5.1.7 Other parameters (media-specific)

   Extension mechanisms that allow to describe arbitrary other
   parameters of media codecs and formats are mandatory. It is possibly
   required to distinguish between mandatory and optional extension
   parameters.

   In particular, it must be possible to introduce new (optional)
   parameters for a payload format and have old implementations still
   parse the parameters correctly.

   Some audio/video specific parameters can be defined as suggested in
   [16].

5.1.7.1 Media Codec Bit Rates

   There should be the possibility to configure ranges of bit rates
   (for example 32-64 kbps) or a discrete set of rates (i.e. 24, 32,
   48, 64, 128, ...  kbps).  This is to allow an efficient resource
   allocation and allow as well interworking with systems where only a
   number of discrete bit rates is available. Resource reservation and
   QoS configuration mechanisms in general should available as optional
   packages (see Section 5.1.4).
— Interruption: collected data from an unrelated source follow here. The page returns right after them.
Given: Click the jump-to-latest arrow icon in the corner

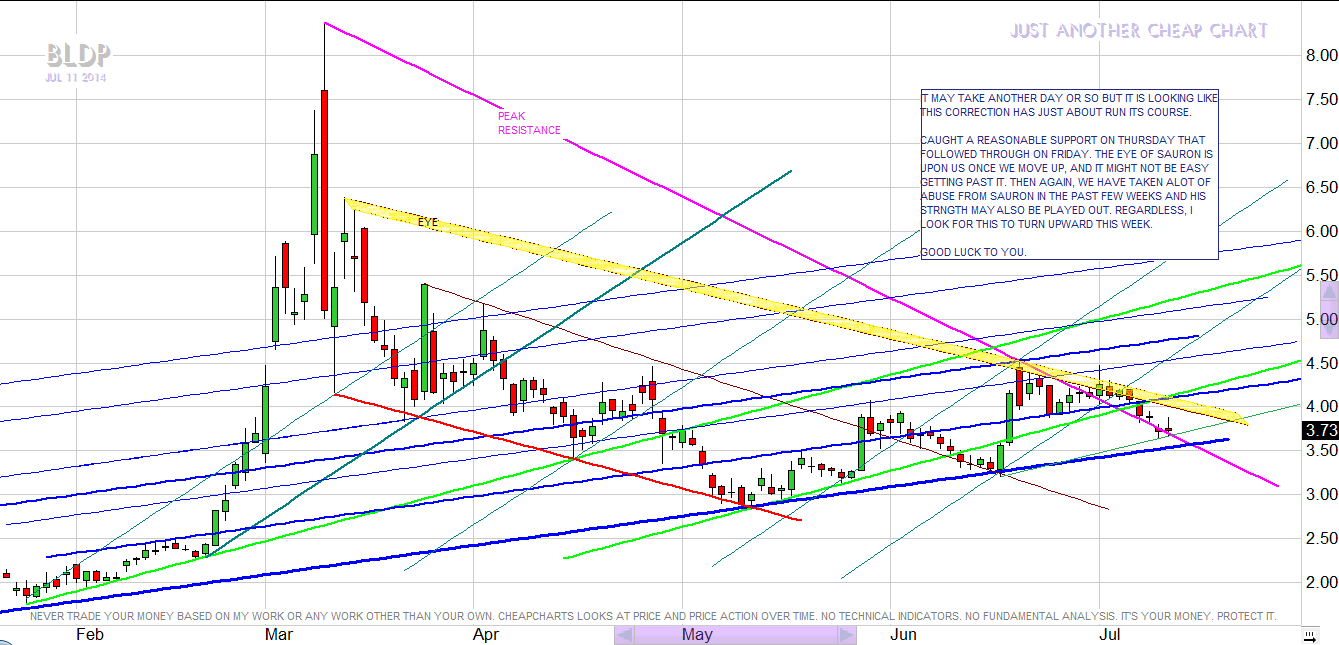Looking at the screenshot, I should [1308, 635].
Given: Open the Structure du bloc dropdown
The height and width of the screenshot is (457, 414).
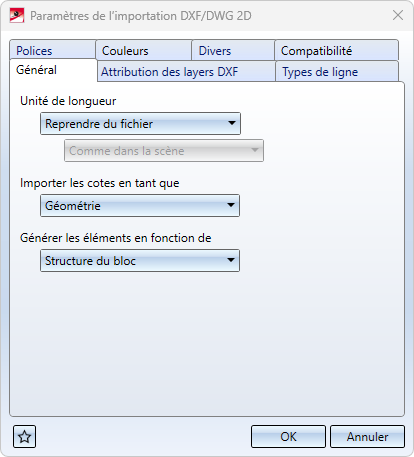Looking at the screenshot, I should point(140,261).
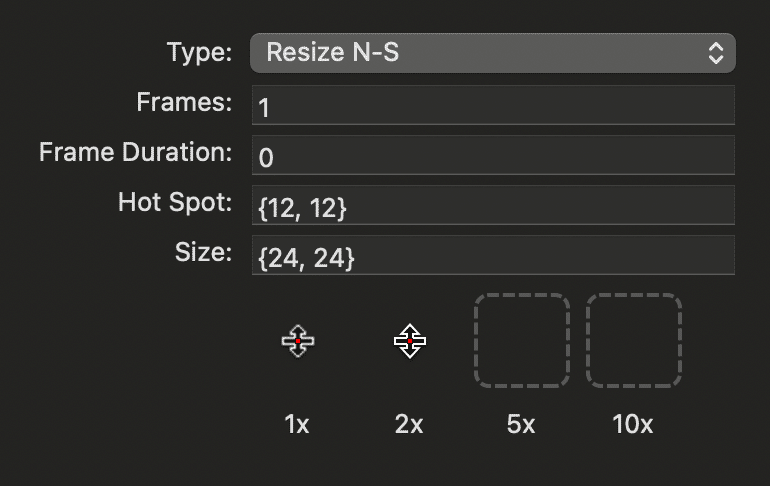Click the 1x resize cursor preview image

coord(298,341)
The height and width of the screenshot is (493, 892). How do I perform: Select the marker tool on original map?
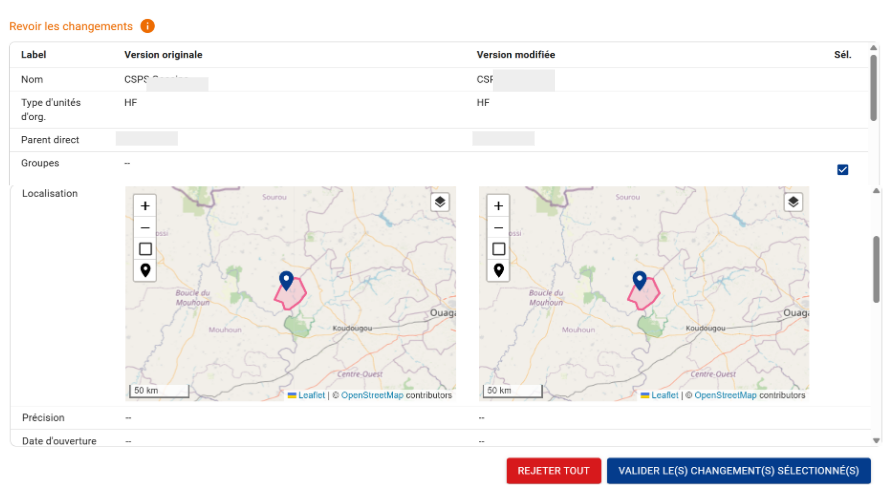[145, 271]
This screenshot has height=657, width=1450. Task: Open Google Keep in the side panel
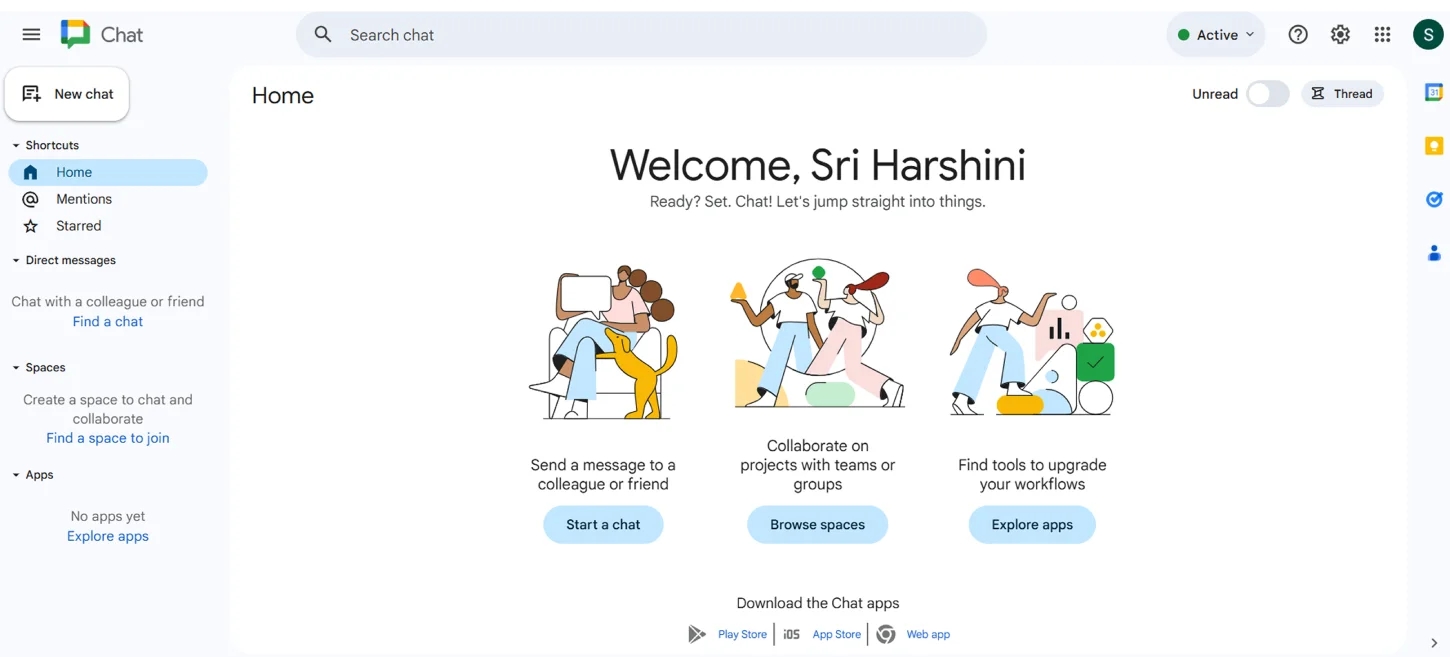(1433, 145)
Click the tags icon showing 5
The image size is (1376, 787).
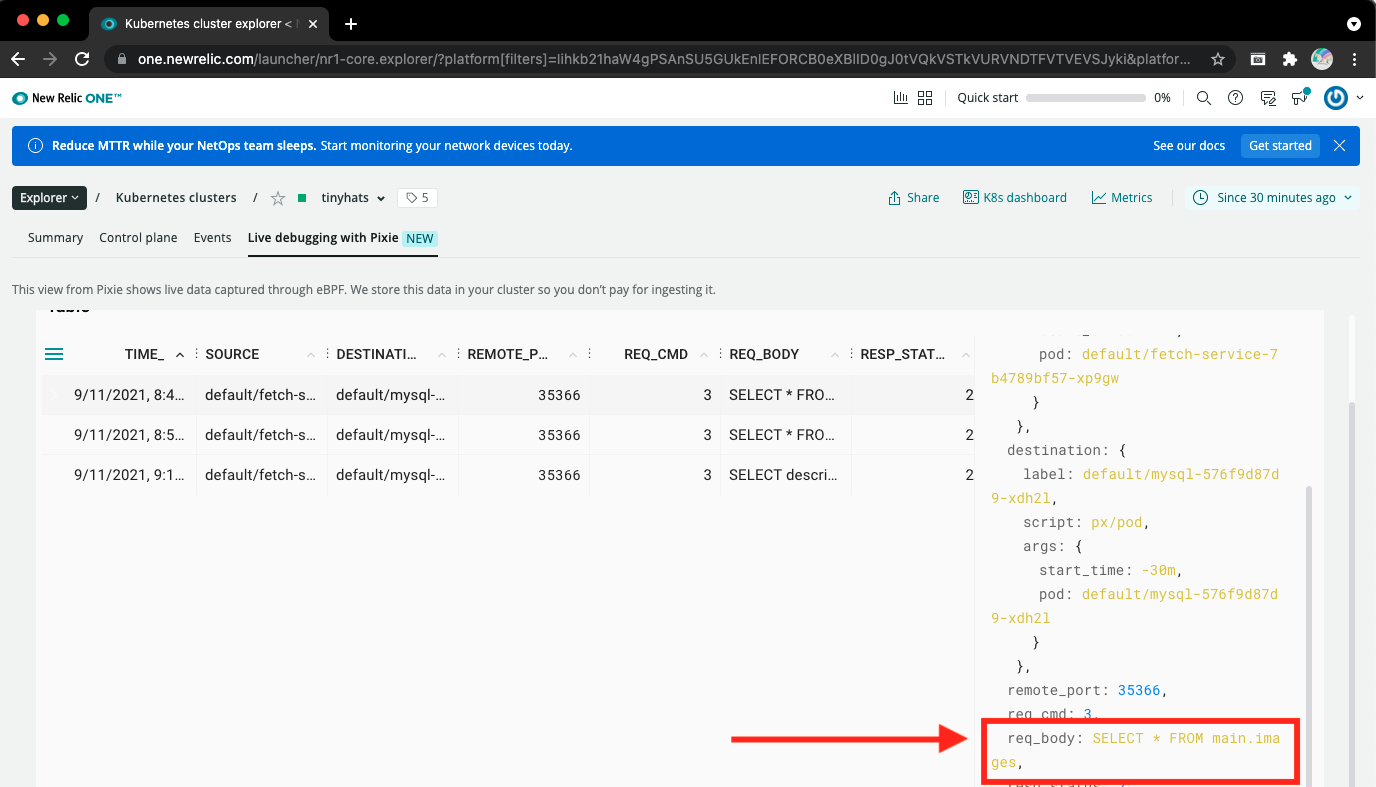coord(417,198)
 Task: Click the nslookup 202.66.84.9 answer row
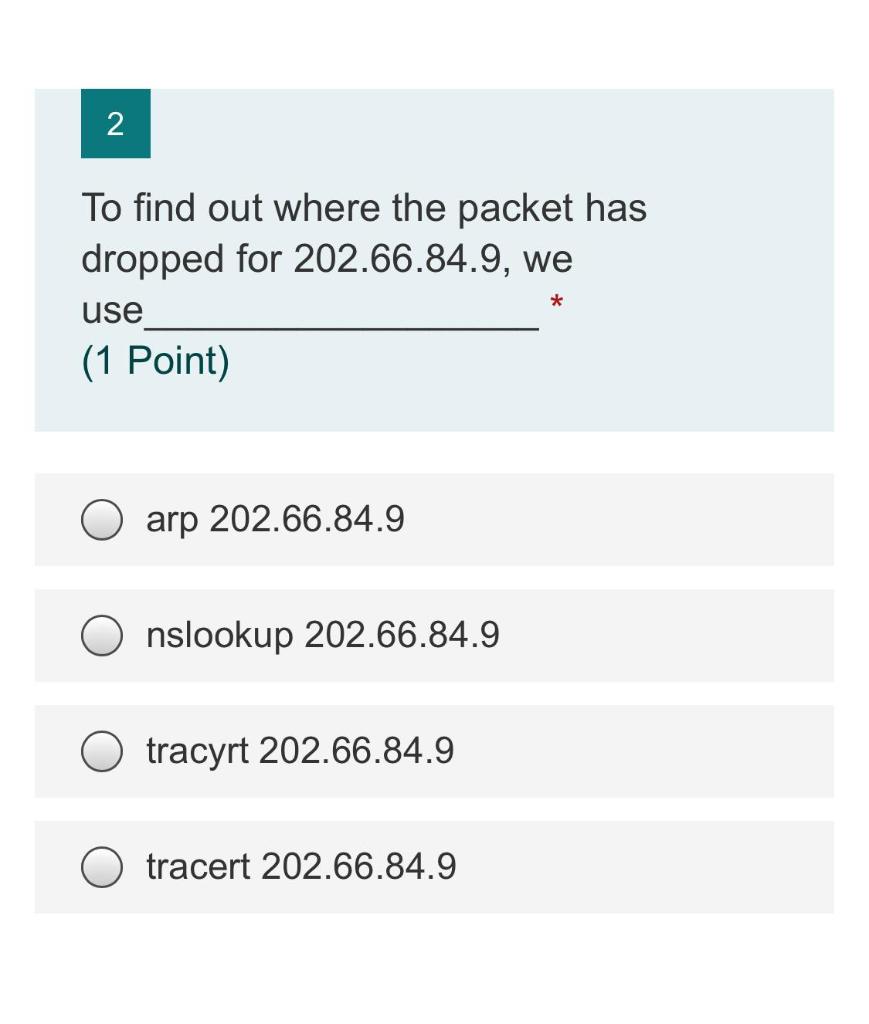434,635
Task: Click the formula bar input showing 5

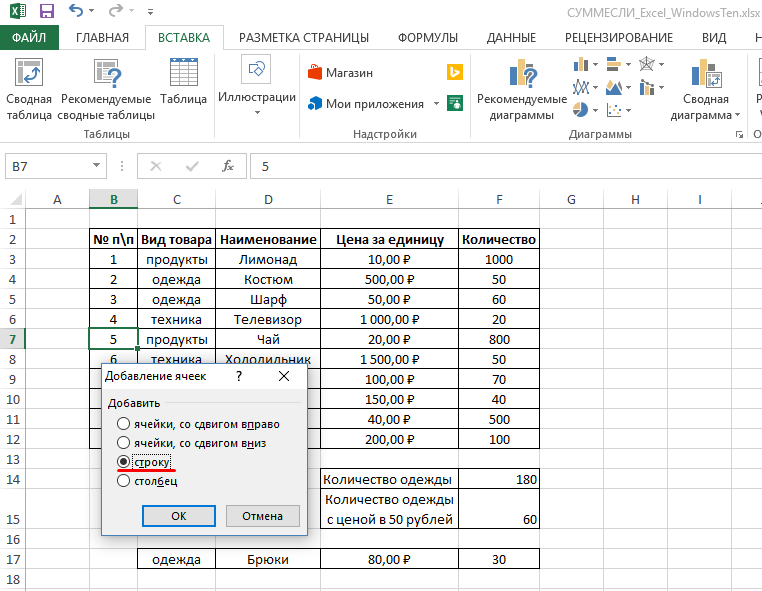Action: (x=500, y=166)
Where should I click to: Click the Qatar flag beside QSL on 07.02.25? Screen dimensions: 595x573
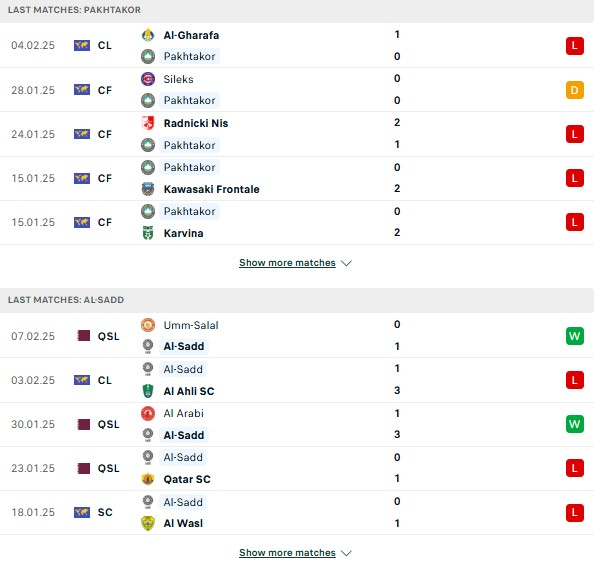[x=83, y=336]
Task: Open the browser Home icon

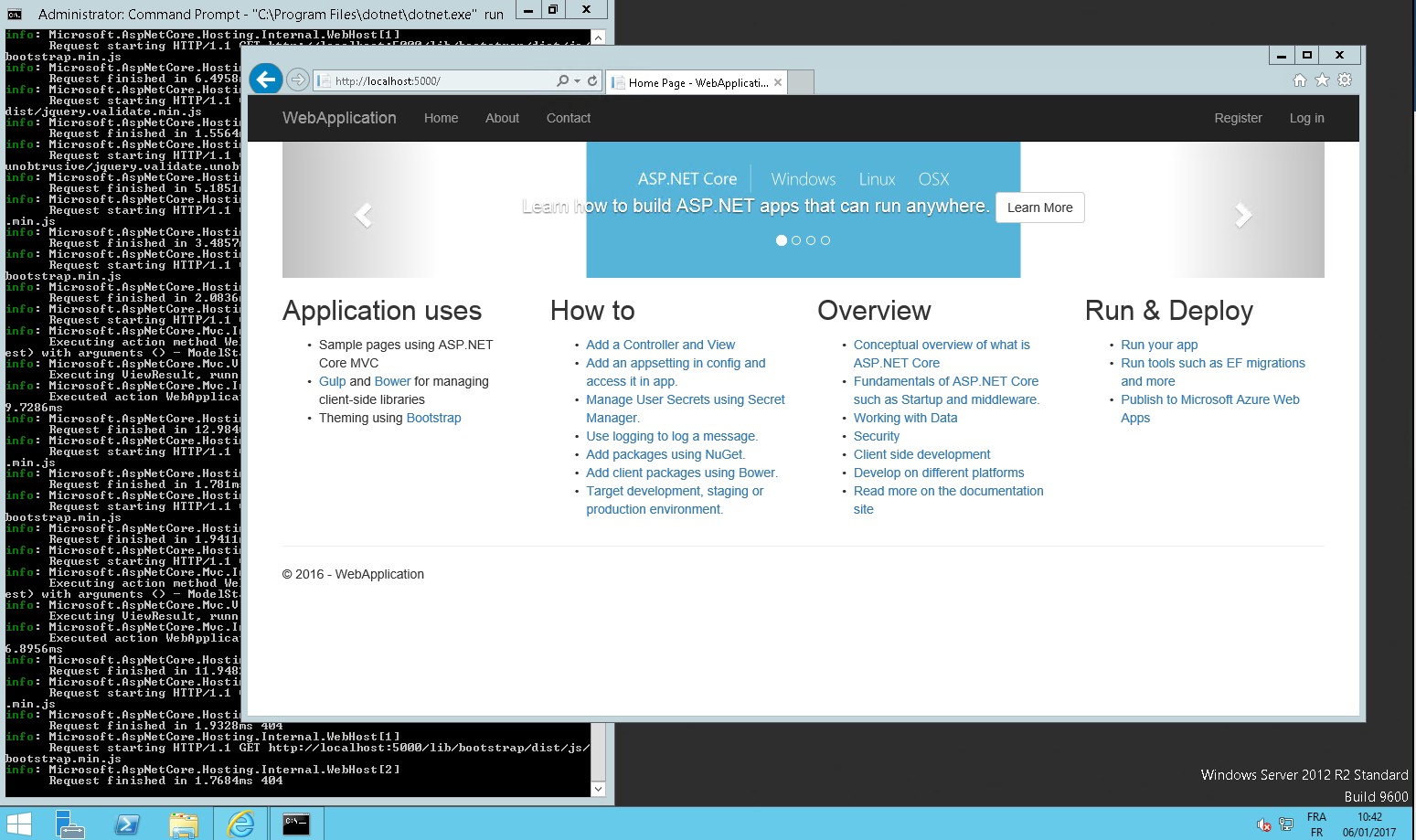Action: coord(1299,80)
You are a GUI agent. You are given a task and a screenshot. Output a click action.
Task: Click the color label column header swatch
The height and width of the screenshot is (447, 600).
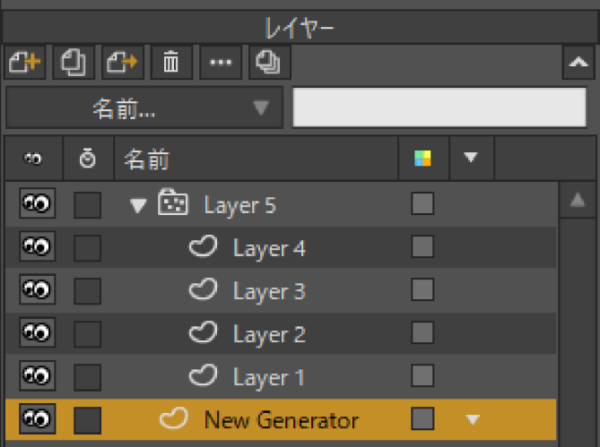423,158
It is conceivable that there be a
   separation into generic and transport specific QoS packages.

5.1.7.2 Advanced codec modes

   Special advanced codec modes may be announced depending, for
   example, on the network conditions, to activate special settings in
   order to preserve good quality of media and to reduce the
   probability of call dropping.

5.1.8 Naming Hierarchy and/or Scoping

   Parameter names should be constructed in a way to avoid clashes and
   thereby simplify independent development of e.g. codec parameter
   descriptions in different groups.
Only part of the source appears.